# Anything I can do to reduce ghosting?



## TehYoyo (Jul 27, 2013)

This is an HDR of 30-rock.  I'd like to see if there's any way of reducing the ghosting of the people at the bottom.  I've linked the photos that are exposed semi-properly.

Also, do you think it _needs_ anti-ghosting?  I semi-like the effect.


----------



## Scatterbrained (Jul 27, 2013)

Try longer exposures.  Later in the evening when there is less of a crowd could help as well.


----------



## Scatterbrained (Jul 27, 2013)

BTW, whether or not you like the people ghosted in the scene is a personal choice.  The blur of people give a sense of bustling energy to the image.


----------



## MK3Brent (Jul 27, 2013)

Yeah, faster shutter speed for a normal photo.

For a true HDR photo composite.. you can't do it. You will have exposures with people in them and unless they're not moving, you'll get overlapping.

Like said above, do it when people aren't there.


----------



## Scatterbrained (Jul 28, 2013)

MK3Brent said:


> Yeah, faster shutter speed for a normal photo.
> 
> For a true HDR photo composite.. you can't do it. You will have exposures with people in them and unless they're not moving, you'll get overlapping.
> 
> Like said above, do it when people aren't there.


It can be done with HDR, it just takes more work, planning, and patience.    For something like this I would likely use around a 5 stop ND filter, iso 100 and f/16.  I'd take multiple of my neutral exposure if needed to get a few shots with the different areas looking clean.  Then I'd get my highlight and shadow exposures.   I'd manually blend my neutral exposures to eliminate the people and then create my 32bit HDR TIFF to work from there.   It's time consuming, but sometimes it's the only way to get it done.    If the crowd is light you can forgo the super long exposures and try short exposures.  Time each shot so that a separate area is "clean" each time and then merge them all together in photoshop to give a pedestrian free walkway.  Then create the HDR image.   In either case the HDR software may create some ghosts, but since you have a neutral exposure that is clean you can manually blend it in.  The few people who may stand still long enough that you can't get blur them out you'll just have to clone out.   It's time consuming, but it can be done.


----------



## table1349 (Jul 28, 2013)

Ghostbusters - Ray Parker Jr. (HQ Audio) - YouTube


----------



## TehYoyo (Jul 28, 2013)

I was asking more about in post.  I realize long exposures, etc.  Forgot about it at the scene.


----------



## DiskoJoe (Aug 9, 2013)

The ghosting is cool.
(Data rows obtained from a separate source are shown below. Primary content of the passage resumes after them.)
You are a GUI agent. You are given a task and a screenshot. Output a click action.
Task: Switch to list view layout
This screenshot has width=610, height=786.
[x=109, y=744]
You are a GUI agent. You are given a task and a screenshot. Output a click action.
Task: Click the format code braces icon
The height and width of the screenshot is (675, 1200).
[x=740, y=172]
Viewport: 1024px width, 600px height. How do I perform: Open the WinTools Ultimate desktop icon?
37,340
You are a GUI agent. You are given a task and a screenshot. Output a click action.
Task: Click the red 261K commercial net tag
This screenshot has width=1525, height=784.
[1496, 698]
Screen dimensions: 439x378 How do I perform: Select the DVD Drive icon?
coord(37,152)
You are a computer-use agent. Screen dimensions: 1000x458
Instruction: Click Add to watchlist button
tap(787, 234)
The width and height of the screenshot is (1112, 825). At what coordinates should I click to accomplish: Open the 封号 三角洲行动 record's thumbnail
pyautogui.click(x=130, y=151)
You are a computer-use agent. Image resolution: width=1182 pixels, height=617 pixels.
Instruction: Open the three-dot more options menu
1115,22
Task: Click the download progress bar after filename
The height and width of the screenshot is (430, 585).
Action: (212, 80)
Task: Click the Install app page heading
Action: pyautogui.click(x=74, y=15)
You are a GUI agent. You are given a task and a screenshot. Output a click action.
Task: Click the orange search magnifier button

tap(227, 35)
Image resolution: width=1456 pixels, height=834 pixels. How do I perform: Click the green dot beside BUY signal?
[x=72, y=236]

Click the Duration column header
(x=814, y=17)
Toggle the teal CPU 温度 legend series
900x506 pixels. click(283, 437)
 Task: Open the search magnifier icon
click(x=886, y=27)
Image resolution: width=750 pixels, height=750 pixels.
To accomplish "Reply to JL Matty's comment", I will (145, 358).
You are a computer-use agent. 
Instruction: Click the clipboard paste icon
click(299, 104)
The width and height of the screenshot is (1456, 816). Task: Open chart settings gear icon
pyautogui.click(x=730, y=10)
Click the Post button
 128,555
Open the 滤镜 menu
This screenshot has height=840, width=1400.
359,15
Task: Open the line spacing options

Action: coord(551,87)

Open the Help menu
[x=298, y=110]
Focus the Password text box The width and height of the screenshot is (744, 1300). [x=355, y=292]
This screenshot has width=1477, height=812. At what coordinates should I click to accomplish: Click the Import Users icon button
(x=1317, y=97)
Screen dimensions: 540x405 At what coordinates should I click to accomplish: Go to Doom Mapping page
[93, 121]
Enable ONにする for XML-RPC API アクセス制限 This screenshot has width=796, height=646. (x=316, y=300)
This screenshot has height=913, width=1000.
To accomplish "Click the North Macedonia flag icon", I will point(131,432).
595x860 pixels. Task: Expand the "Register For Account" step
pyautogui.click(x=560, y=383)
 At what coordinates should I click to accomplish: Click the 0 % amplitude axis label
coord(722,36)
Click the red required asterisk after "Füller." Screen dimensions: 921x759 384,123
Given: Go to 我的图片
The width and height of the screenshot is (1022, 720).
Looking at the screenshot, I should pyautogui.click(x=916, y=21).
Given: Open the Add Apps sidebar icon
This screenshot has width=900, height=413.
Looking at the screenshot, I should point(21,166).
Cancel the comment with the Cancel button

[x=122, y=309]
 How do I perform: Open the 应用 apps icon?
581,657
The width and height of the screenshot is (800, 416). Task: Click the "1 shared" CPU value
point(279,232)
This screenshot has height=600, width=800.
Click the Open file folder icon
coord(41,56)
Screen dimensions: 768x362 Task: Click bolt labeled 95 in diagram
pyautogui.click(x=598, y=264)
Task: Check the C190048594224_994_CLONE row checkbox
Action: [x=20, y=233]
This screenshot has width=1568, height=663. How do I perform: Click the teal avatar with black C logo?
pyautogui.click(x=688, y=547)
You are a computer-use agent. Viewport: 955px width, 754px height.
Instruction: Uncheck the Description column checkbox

What bugs me the most is your alignment is way off. You can see a corner of the building on the left but not the right and the vertical distortion is taking away from the image too. You really need to line everything up perfect before you hit the shutter. HDR does fix bad framing. But this is easily salvageable. Just fix the alignment and then crop it to be even on both sides and it will be much nicer.


----------



## TehYoyo (Aug 12, 2013)

DiskoJoe said:


> The ghosting is cool. What bugs me the most is your alignment is way off. You can see a corner of the building on the left but not the right and the vertical distortion is taking away from the image too. You really need to line everything up perfect before you hit the shutter. HDR does fix bad framing. But this is easily salvageable. Just fix the alignment and then crop it to be even on both sides and it will be much nicer.



Good point.  I straightened and cropped the photo.


----------



## DiskoJoe (Aug 12, 2013)

TehYoyo said:


> DiskoJoe said:
> 
> 
> > The ghosting is cool. What bugs me the most is your alignment is way off. You can see a corner of the building on the left but not the right and the vertical distortion is taking away from the image too. You really need to line everything up perfect before you hit the shutter. HDR does fix bad framing. But this is easily salvageable. Just fix the alignment and then crop it to be even on both sides and it will be much nicer.
> ...



Where's the edit?!?!?!?!


----------



## The Barbarian (Aug 15, 2013)

I know someone in NY, who uses extremely long exposures to remove any images of people.   It seems to work well for him.

If you can't do that, and can't remove the people, consider shooting a single raw image and making multiple exposures from that to get a "fake" HDR.   If you do it well, most people won't be able to tell the difference.


----------